Chinese financial regulator to accelerate reform of small and midsize institutions

Director Li Yunze

3rd December 2023 – (Beijing) In a bid to strengthen its oversight of the financial sector, the National Financial Regulatory Administration (NFRA) of China has announced its plans to expedite the reform of small and midsize financial institutions. Director Li Yunze revealed in an interview with state media Xinhua that the NFRA will collaborate with the General Administration of Financial Supervision to tighten supervision of the financial industry, excluding the securities market.

As the watchdog responsible for overseeing China’s vast $57 trillion financial sector, the NFRA, in conjunction with other departments, will prioritize addressing the “key people” and “key behaviours” that pose significant financial risks and undermine market order. This includes cracking down on illegal third-party intermediaries.

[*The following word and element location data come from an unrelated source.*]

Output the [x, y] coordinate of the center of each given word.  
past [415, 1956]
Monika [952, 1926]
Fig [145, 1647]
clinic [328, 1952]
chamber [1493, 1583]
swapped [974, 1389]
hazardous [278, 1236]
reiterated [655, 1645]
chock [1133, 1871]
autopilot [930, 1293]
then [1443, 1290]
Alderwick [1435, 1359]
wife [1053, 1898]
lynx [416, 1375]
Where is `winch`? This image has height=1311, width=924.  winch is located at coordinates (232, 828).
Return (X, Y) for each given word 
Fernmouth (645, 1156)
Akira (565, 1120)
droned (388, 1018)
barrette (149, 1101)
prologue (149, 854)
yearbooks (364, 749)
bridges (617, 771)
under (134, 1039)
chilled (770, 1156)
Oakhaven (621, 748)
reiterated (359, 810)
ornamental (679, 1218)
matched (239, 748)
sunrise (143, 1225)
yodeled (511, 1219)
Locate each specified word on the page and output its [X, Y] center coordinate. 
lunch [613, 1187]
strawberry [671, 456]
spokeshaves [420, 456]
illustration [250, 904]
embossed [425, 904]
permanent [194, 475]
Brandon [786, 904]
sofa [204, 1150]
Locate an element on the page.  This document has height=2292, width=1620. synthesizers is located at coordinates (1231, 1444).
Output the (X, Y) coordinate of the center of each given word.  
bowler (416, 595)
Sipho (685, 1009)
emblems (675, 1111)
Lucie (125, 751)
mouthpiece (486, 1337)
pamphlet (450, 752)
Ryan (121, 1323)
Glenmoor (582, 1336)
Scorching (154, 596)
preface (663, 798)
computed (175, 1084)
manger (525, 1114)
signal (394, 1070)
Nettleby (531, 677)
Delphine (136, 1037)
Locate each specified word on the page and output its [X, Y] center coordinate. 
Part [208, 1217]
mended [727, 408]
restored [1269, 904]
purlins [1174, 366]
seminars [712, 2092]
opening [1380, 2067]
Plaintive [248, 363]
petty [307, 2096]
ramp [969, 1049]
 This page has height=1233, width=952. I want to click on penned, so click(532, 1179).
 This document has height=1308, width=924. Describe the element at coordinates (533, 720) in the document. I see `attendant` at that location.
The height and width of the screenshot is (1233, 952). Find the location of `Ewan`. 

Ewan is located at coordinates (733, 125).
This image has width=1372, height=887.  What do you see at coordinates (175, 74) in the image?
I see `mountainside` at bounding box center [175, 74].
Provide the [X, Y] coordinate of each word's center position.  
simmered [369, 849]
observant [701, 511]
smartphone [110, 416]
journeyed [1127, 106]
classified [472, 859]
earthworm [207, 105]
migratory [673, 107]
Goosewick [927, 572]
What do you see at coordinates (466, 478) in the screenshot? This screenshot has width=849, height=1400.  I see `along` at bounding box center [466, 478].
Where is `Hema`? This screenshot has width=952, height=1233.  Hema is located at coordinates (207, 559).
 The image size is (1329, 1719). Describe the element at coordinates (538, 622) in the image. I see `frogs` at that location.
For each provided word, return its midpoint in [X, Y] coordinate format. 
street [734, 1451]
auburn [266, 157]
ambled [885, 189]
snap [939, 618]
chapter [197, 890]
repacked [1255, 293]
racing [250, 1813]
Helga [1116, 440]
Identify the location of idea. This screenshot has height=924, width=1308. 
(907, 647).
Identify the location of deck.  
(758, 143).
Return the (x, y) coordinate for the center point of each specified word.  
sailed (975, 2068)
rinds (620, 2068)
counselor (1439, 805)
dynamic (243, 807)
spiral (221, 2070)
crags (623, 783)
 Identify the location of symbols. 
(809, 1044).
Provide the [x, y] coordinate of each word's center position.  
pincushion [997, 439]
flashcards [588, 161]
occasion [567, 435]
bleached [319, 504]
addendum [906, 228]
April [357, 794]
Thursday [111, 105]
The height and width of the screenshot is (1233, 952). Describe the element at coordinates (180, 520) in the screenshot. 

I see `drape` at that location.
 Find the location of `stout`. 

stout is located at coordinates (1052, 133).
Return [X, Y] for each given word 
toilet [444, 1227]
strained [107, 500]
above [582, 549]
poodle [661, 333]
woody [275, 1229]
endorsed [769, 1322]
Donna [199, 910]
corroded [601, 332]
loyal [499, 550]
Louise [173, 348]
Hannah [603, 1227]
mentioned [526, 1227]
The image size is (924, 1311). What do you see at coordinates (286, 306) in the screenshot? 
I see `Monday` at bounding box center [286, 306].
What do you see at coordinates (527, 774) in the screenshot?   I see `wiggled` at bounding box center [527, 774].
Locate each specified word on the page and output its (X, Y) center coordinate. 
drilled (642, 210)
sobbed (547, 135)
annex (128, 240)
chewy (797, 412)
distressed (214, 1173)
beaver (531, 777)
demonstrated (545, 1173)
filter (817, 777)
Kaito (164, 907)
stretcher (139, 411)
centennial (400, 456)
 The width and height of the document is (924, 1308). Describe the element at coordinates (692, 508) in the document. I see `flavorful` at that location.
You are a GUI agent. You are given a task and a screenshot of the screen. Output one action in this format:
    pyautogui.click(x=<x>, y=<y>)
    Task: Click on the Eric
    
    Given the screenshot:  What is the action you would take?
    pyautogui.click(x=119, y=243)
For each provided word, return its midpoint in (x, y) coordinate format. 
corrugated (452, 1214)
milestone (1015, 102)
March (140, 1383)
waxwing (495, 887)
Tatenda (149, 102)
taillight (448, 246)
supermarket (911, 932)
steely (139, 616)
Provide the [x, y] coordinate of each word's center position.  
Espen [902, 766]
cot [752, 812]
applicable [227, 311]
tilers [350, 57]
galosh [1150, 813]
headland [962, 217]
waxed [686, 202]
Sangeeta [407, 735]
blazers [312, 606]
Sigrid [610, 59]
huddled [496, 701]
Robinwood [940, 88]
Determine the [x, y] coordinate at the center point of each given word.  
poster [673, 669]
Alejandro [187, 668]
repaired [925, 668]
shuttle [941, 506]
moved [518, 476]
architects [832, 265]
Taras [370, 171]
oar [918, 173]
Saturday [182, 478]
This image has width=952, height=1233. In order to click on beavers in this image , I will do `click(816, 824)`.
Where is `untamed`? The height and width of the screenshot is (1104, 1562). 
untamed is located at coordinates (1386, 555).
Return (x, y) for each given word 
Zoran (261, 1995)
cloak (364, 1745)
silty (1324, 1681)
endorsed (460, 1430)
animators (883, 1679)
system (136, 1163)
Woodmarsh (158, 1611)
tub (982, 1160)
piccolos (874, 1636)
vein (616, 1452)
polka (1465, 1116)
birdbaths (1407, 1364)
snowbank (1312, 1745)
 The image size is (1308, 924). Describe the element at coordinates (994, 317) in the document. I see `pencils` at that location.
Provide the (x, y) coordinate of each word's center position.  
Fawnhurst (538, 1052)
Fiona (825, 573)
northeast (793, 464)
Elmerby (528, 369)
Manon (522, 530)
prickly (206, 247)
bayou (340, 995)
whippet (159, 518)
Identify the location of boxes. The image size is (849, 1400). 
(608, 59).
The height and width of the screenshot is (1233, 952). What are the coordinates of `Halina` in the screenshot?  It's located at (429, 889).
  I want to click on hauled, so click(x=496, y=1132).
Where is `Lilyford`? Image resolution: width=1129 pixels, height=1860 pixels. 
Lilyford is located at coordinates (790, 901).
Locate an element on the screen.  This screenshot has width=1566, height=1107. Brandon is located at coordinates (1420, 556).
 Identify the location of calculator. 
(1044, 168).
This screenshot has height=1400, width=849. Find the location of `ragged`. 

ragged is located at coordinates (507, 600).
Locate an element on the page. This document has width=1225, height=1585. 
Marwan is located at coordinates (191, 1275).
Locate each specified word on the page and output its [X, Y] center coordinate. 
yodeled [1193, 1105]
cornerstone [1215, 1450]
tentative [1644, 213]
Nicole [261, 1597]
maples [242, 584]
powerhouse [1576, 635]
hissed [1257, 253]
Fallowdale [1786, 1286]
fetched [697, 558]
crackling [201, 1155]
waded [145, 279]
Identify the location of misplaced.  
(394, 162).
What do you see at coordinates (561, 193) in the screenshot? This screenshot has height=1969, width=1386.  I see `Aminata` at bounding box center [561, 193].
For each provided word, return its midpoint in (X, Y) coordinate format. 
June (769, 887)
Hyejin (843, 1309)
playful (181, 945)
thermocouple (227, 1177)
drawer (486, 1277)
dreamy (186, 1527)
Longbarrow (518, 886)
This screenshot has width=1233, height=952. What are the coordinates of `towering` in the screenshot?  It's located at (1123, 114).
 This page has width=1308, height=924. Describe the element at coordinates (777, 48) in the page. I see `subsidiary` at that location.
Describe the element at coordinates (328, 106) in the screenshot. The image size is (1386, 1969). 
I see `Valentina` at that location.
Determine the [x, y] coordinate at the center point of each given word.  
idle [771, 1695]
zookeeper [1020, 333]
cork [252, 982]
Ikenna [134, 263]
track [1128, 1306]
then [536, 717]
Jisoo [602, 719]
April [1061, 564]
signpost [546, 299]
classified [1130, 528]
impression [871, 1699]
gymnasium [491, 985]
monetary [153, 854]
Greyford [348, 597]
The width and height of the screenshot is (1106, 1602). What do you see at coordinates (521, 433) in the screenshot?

Director Li emphasized that the NFRA will seize the current favourable conditions to enhance risk disposal measures. One of the key strategies will involve promoting optimization in the structure, quality, and efficiency of small and midsize banking institutions. Additionally, efforts will be made to encourage insurance companies to focus on their core function of providing protection. The NFRA also aims to guide asset management, non-banking, and other institutions to adhere to their designated roles.

Li expressed confidence in the overall stability of China’s financial sector, highlighting its strong resilience against risks. He stated, “We are fully confident and have the conditions and ability to increase vitality through reform, solve problems through development, and effectively respond to the challenges of various types of financial risks by increasing the volume of inventory.”

The NFRA’s proactive approach to reforming small and midsize financial institutions reflects China’s commitment to maintaining a robust and well-regulated financial sector. By addressing key risks and promoting efficiency, the government aims to ensure the stability and growth of the industry. As these reforms unfold, their impact on the broader financial landscape will be closely watched by market participants and observers alike.